元照一愣,心道,等等,我刚刚听到了什么?

    孔在矜并没有觉察出不对劲,他被橘楼一顿猛夸,现都找不着北了。他有些不好意思:“衣裳是师尊挑的。”

    橘楼端详元照片刻,道:“平时君上老穿一身黑的,还以为……没想到眼光却是顶好的。君上什么时候也帮我和青抒姐姐挑一件?”

    元照没想过橘楼会凑热闹,说明:“殿内的人想要什么同侍女说,侍女会去置办的。”

    橘楼也没在意,连说几句话暖场,越发笑嘻嘻:“孔公子今年几岁了?”

    如今的孔在矜还是只老实孔雀:“刚好百岁。”

    橘楼歪歪脑瓜子:“那我和青抒都比你大,你以后可以叫我姐姐,叫他青医师好啦。”

    孔在矜像只小羊羔样驯顺:“橘楼姐姐,青医师。”

    橘楼喜不自胜:“你这声音又清又脆,叫的姐姐我心都化了。君上可真是有福了,能天天被你如此唤。”

    元照:我不是我没有,你别凭空捏造。

    【你不是喜欢孔在矜的声线吗?】

    元照:他每一次叫我,你看有好事了吗?

    【说的也对,要不我帮你取个名,叫恶魔的天使吟诵?】

    元照:……犯中二病的话,出门左转不送。

    孔在矜听到橘楼这话,目不转睛地望向师尊,极极认真地抱了颗血肉上发了芽的赤子之心双手奉上:“能够在师尊身边,才是我莫大的福分。”

    元照没有接,脑袋一阵突突地疼。他静默地坐在原地少顷缓过神,不动声色地抽回了自己的袖子,在橘楼“火热”的注视下,对孔雀开口道:“你少不经事天真单纯,有这种错觉我不怪你。你听清楚了,我现在申明——我不会是你的福分。诸位失陪了,我还有政务要处理。”

    还没给任何人反应的时间,元照便阔步离开。

    橘楼眨巴眨巴眼睛:“君上就这么走了?”她没想到上一秒两人温情,下一秒即是一人离去一人失神,安慰小孔雀道:“君上保不准是刀子嘴豆腐心,心里可不是这么想的。君上平日对你如何,总不假的,他要是无心,肯定连瞧你一眼都是不愿意的。”

    青抒微微翕动鼻翼,似乎想参透空气中淡淡的药味。她垂下眼睑沉思,俄顷也试图安慰:“橘楼说的有理。”

    孔在矜自然知道师尊躲他,可今天师尊替他说了很多好话,他欣喜不已,终是得意忘形、得寸进尺。绷着嘴角,试图强颜欢笑:“没事。”

    他凝视着刚刚抓过师尊衣袍的手:“只要我好好待在师尊旁边,师尊总有一天……”

    橘楼打着哈哈转移话题,青抒偶尔插上两句,小孔雀似乎被转移开注意力,好几次被橘楼夸张的肢体语言和生动形象的话给逗得忍俊不禁。

    橘楼正给小孔雀示意人间的胡旋舞,自个跳得欢快,兴致盎然地想拉上青抒一块时,措不及防地昏了过去。

    青抒抱住橘楼,告辞道:“橘楼的病发作了。你无需介怀。”

    孔在矜告别青抒与橘楼,在自己的庭院内发起呆。

    元照吃下净神子后,在书房假装处理政事实则写了会字,自认那字迹是怒猊渴骥。他满意地将其收好在一个木盒里后,望望还算早的天色,随即又出现在孔在矜的庭院内。

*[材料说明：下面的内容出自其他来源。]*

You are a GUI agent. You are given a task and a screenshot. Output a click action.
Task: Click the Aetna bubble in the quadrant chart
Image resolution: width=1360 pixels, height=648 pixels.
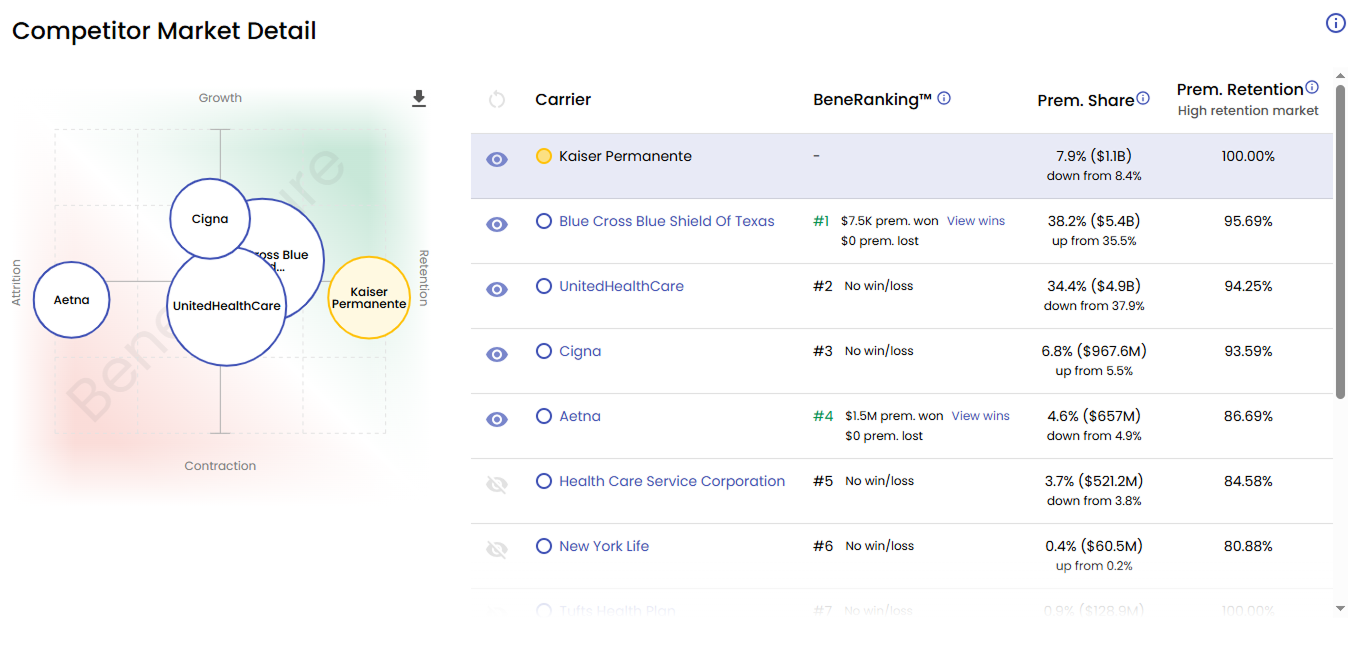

    元照对上小孔雀惊喜的眼,淡淡地道:“今日的修炼在此进行。先扎一个时辰的马步。”

    孔在矜忙忙站起,走到空地上扎马步。

    元照按老规矩放两柄极重的剑于他小臂上:“不许偷懒,好好蹲着。”而后他坐在小孔雀触目可及的地方——石凳上,将沙漏一倒,把纸展开在石桌上,做着自己的事情。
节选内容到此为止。